Tulus Panggabean*
PIRAMIDA.ID- Secara umum kita telah mengetahui bahwa Indonesia terdiri dari berbagai macam latar belakang yang berbeda-beda. Indonesia terdiri dari berbagai suku, agama, ras yang cukup banyak.
Keunikan yang terdapat pada masing-masing suku, agama, ras tersebut justru seharusnya mampu menjadi kekuatan dan kekayaan bagi bangsa ini. Akan tetapi, pada dewasa ini, keragaman itu masih tetap saja memunculkan sikap-sikap yang fanatik terhadap keberagaman itu, di antaranya adalah sikap etnosentrisme dan religiosentrisme.
Sifat-sifat seperti ini masih kerap terjadi di kalangan masyarakat dan masih banyak di temukan dalam ruang-ruang publik yang kemudian memicu kesalahpahaman yang akan menimbulkan konflik antara satu identitas dengan indentitas lainya.
Etnosentrisme adalah penilaian terhadap kebudayaan lain atas dasar nilai dan standar budaya sendiri. Etnosentrisme merupakan salah satu istilah yang menyatakan suatu pandangan atau persepsi yang di miliki seorang individu atau kelompok mengenai penilaian kebudayaan lain.
Individu atau kelompok tersebut menganggap bahwa kebudayaan miliknya diyakini lebih unggul dan baik daripada budaya lainya. Sifat ini merujuk pada sikap seorang individu atau kelompok kepada budayanya secara berlebihan.
Begitu juga dengan religiosentrisme, sifat individu ataupun kelompok yang menganggap bahwa aliran kepercayaannya lah yang paling baik dan yang paling benar dibandingkan aliran kepercayaan lainya secara berlebihan.
Hal seperti ini adalah awal benih memicu gesekan-gesekan horizontal di kalangan masyarakat yang akan menimbulkan sifat fanatisme di kalangan indivu dan kelompok masyarakat.
Etnosentrisme dan religiosentrisme tidak serta merta muncul dalam diri seseorang atau kelompok begitu saja, namun ada berbagai macam yang melatarbelakangi munculnya hal tersebut, yang pada umumnya sifat tersebut muncul karena faktor dari lingkungan sosial individu ataupun kelompoknya.

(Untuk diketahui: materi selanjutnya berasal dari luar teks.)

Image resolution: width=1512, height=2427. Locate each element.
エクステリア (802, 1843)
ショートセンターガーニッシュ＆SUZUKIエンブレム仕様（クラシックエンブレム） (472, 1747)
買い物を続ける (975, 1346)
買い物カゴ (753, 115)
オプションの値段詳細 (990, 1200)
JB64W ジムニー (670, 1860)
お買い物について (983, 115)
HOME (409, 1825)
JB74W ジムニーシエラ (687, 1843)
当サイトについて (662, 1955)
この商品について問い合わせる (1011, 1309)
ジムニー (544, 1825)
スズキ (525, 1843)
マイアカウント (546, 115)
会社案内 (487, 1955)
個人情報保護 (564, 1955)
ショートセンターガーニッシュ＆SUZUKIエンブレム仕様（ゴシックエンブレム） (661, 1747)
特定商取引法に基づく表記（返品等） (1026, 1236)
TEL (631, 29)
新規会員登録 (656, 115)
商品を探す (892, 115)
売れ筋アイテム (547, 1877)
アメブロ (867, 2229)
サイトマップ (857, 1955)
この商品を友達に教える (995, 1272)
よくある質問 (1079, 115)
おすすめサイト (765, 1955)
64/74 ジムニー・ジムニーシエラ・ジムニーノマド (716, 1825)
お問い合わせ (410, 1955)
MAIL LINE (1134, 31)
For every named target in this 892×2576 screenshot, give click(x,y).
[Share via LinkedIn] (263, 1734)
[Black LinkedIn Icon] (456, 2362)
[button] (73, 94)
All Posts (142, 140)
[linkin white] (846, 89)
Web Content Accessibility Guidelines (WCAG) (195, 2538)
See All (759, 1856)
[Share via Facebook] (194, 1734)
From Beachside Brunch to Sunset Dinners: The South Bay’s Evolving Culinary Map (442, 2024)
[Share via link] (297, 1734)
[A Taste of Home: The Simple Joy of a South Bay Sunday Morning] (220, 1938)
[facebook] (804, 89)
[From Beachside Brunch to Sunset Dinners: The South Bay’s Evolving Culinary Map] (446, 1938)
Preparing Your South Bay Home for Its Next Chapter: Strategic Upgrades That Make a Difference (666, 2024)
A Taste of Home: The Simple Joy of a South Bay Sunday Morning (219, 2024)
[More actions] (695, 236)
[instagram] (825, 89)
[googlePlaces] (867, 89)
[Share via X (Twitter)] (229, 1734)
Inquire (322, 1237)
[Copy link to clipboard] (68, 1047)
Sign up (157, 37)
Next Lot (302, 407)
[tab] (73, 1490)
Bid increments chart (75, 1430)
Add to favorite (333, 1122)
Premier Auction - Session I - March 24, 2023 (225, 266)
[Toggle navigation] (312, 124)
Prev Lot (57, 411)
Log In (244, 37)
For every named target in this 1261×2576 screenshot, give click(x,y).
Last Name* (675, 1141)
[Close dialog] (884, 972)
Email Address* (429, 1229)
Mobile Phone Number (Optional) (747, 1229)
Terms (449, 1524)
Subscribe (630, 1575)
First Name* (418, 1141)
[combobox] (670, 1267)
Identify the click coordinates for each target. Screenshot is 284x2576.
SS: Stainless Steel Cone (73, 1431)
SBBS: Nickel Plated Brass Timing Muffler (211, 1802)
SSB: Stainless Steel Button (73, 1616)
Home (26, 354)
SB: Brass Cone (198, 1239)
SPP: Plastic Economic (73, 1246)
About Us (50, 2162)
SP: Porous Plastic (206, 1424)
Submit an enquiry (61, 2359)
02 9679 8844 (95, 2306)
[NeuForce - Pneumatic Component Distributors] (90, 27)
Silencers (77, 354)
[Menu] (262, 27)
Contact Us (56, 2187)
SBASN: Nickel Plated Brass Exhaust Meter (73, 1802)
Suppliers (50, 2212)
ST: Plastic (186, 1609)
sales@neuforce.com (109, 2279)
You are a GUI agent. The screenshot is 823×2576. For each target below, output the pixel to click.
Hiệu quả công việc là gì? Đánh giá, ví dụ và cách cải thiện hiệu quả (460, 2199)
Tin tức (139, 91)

Jika dilihat kembali sejarah kemerdekaan bangsa Indonesia yang disponsori oleh keberagaman atas agama, ras, mapun suku di berbagai pulau-pulau negeri yang bersatu melawan penjajah adalah hal yang patut kita refleksikan sekarang ini.
Konflik-konflik horizontal yang menjadi konsumsi kita sehari-hari yang tertuang dalam media-media cetak mapun online menjadi hal yang harus kita seriusi untuk kesatuan bangsa ini.
Pada dewasa ini banyak kasus-kasus kekerasan, kejahatan yang mengatasnamakan budaya ataupun agama, padahal sejatinya tak ada ajaran budaya ataupun ajaran agama yang mengajarkan kebencian terhadap kepercayaan individu atau kelompok lainya.
Kita kerap terjebak dalam respon kecintaan yang berlebihan terhadap budaya atau ajaran agama kita yang pada akhirnya respon-respon yang salah atau respon yang berlebihan tersebut menimbulkan kebencian terhadap ajaran lainya yang tidak sesuai dengan ajaran yang kita anut.
Seharusnya dengan adanya keberagaman di nusantara kita ini, menjadikan kita semakin bersyukur dan seharusnya semakin saling menghargai satu sama lain di dalam keberagaman itu.
Fanatisme bukanlah sesuatu yang membuat suku, agama ataupun budaya kita menjadi semakin baik, akan tetapi menjadi mempermudah perpecahan di nusantara ini. Indonesia adalah negara dengan beragam keunikan, maka itu harus tetap dijaga dan dilestarikan, bukan direspon dengan cara yang salah.(*)
Penulis merupakan Sekretaris Cabang GMKI Pematangsiantar-Simalungun.